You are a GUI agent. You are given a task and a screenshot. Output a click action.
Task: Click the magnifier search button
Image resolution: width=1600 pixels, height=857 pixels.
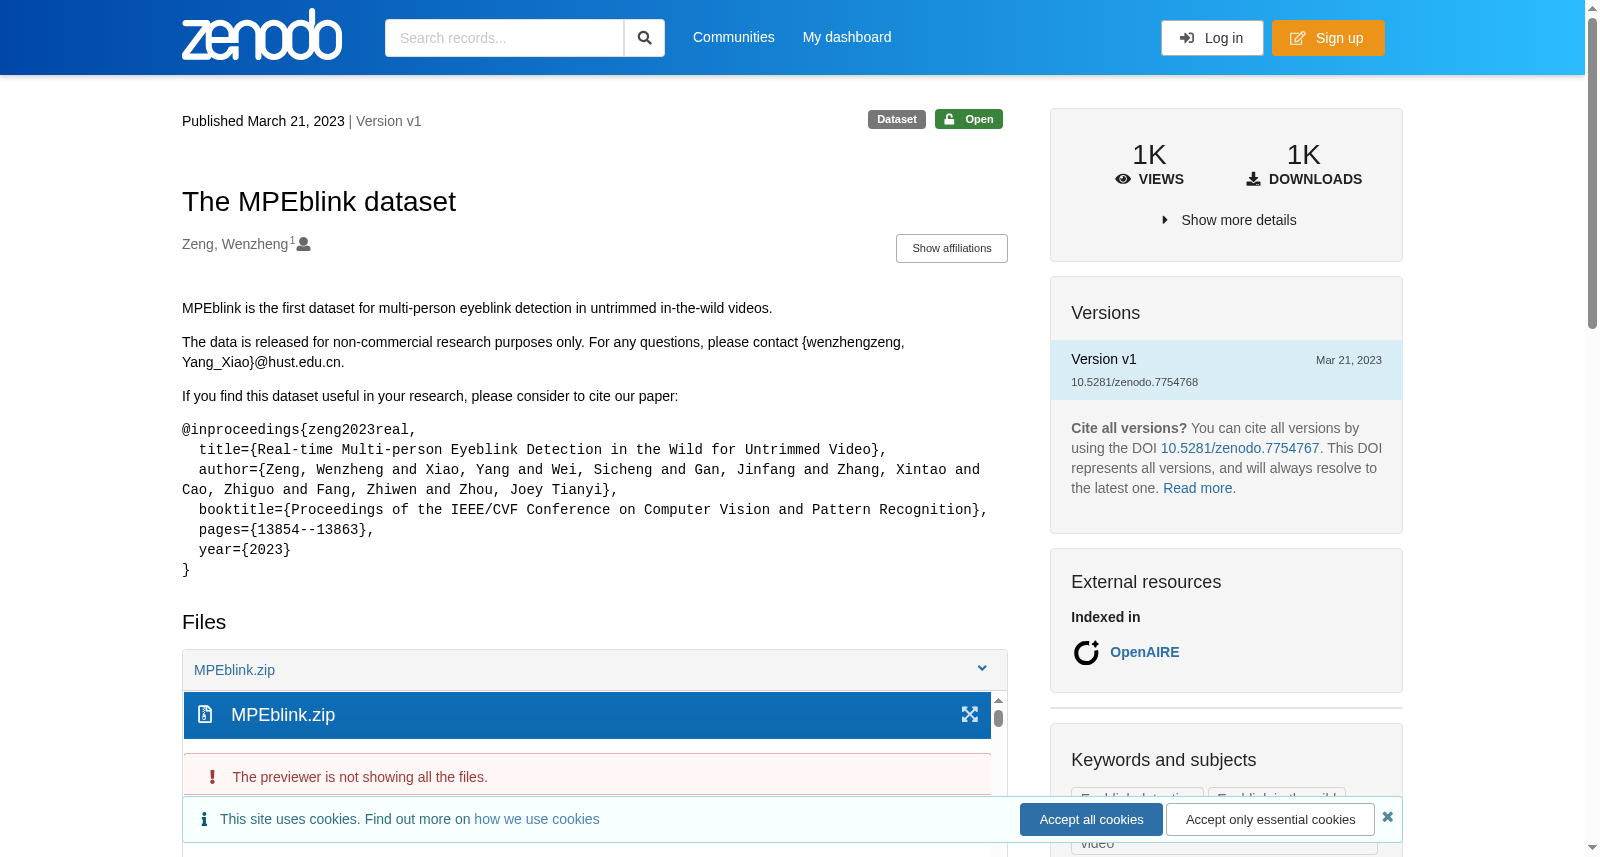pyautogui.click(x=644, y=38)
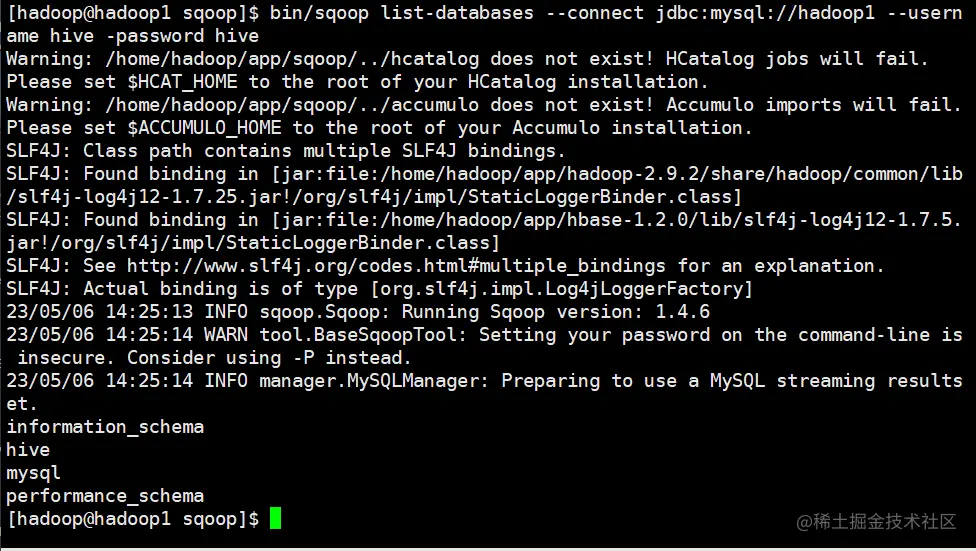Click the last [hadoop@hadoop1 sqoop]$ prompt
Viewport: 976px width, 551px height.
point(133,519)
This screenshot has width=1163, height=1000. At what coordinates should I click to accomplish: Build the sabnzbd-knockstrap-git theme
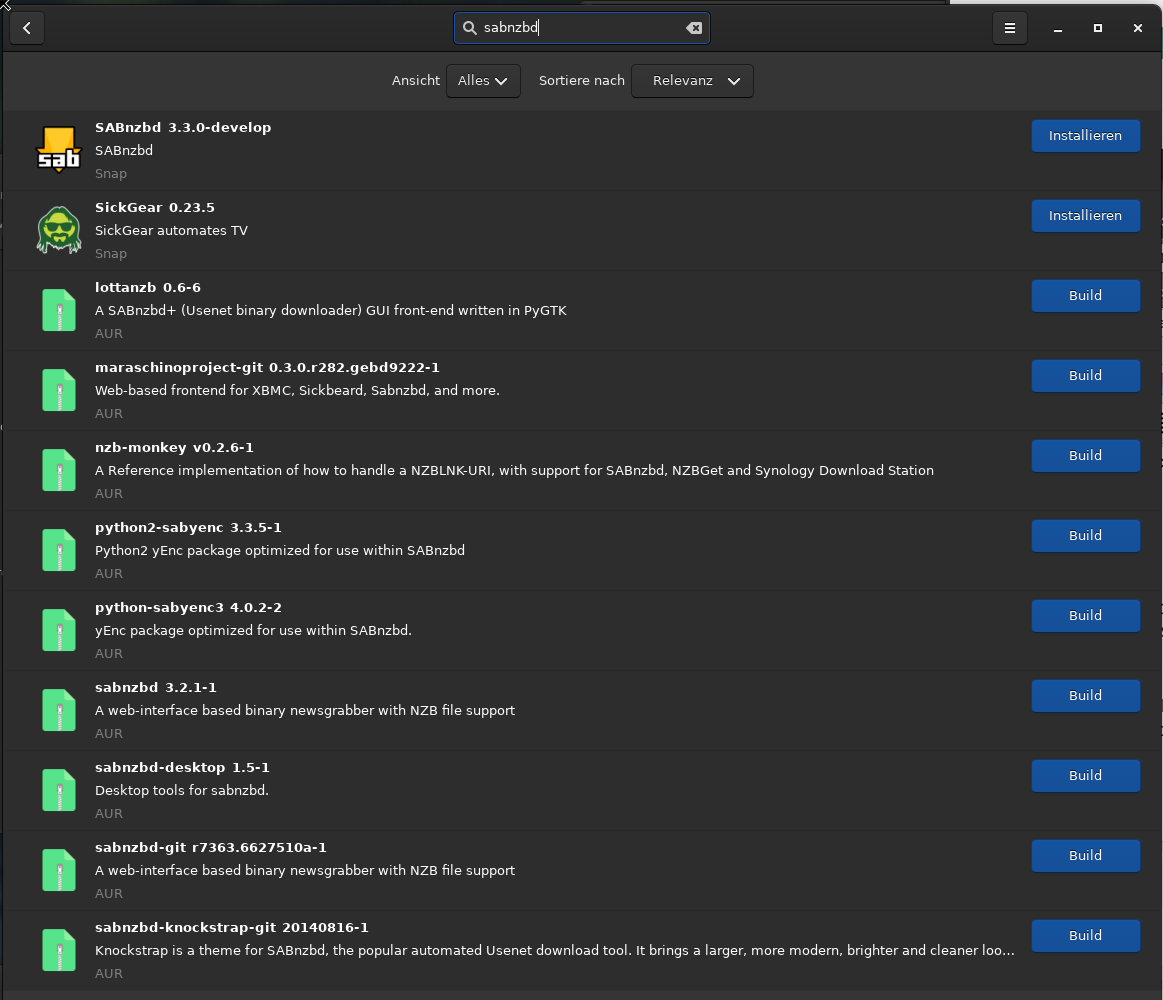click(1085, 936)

+-------+

Work to do: Starting at the line that contains "This screenshot has" and ending at the end of the records, write those lines out again, requests included, with the click coordinates in the answers scaled by 0.3 and rounded to whole numbers, halves up. Leave the pictures out.

Result of this task:
This screenshot has width=1163, height=1000. At what coordinates should I click to accomplish: Build the sabnzbd-knockstrap-git theme
click(326, 281)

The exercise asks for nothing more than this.